Russian senators vote to revoke Comprehensive Nuclear Test Ban Treaty ratification

Russian senators vote to revoke Comprehensive Nuclear Test Ban Treaty ratification
The Federation Council, the upper house of the Russian parliament, has unanimously voted to revoke its ratification of the Comprehensive Nuclear Test Ban Treaty. / bne IntelliNews
By bne IntelliNews October 29, 2023

The Federation Council, the upper house of the Russian parliament, has unanimously voted to revoke its ratification of the Comprehensive Nuclear Test Ban Treaty (CTBT).

The bill to rescind ratification, which was passed by the State Duma a week ago, will now be sent to President Vladimir Putin for approval.
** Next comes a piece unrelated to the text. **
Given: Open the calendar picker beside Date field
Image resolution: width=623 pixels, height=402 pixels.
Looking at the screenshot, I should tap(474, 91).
If he signs the document Russia will revoke its ratification, but will remain a party to the treaty “with all ensuing rights and obligations."

Earlier in October, Putin told Russian foreign policy experts at the annual meeting of the Valdai Discussion Club that Parliament could revoke ratification to establish parity with the United States, which has signed the CTBT but never ratified it.

The CTBT, adopted in 1996, aims to ban all nuclear explosions worldwide. Alongside the US, several over major nations are yet to ratify it, including China, India, Pakistan, North Korea, Israel, Iran and Egypt.

This development has triggered concerns in the international community about the possibility of Russia resuming nuclear tests, potentially as a means to discourage Western support for Ukraine. However, earlier in October, Russian Deputy Foreign Minister Sergey Ryabkov claimed that Russia is committed to respecting the CTBT, reiterating that Russia would only consider resuming nuclear tests if the United States took similar action.

“We will continue to act within its framework, as the United States has done for 23 years. I don't want to go into speculation about what might happen later, further on, but for the time being it’s simply that political and legal parity with the US will be restored,” he said.

The decision to reverse the ratification of the CTBT is the latest move in a long series of decisions taken by both Moscow and Washington to dismantle the security architecture that has kept Europe safe over the last few decades. In 2002, US President George W Bush withdrew from the Anti-Ballistic Missile Treaty, initially signed by Richard Nixon and Leonid Brezhnev, citing the risks of nuclear blackmail. Sixteen years later, US President Donald Trump withdrew from the Intermediate-Range Nuclear Forces Treaty and then the Open Skies Treaty in 2020. Trump also refused to extend New START, a nuclear arms reduction treaty, but this was eventually renewed by President Joe Biden in 2021, shortly after taking office. The Kremlin also called for talks on reinstating the INF treaty, which never materialised. In 2023, Russia announced the suspension of its participation in the New START, a nuclear arms reduction treaty, claiming that the US was violating its provisions. New START was the last remaining Cold War-era arms control agreement still in force.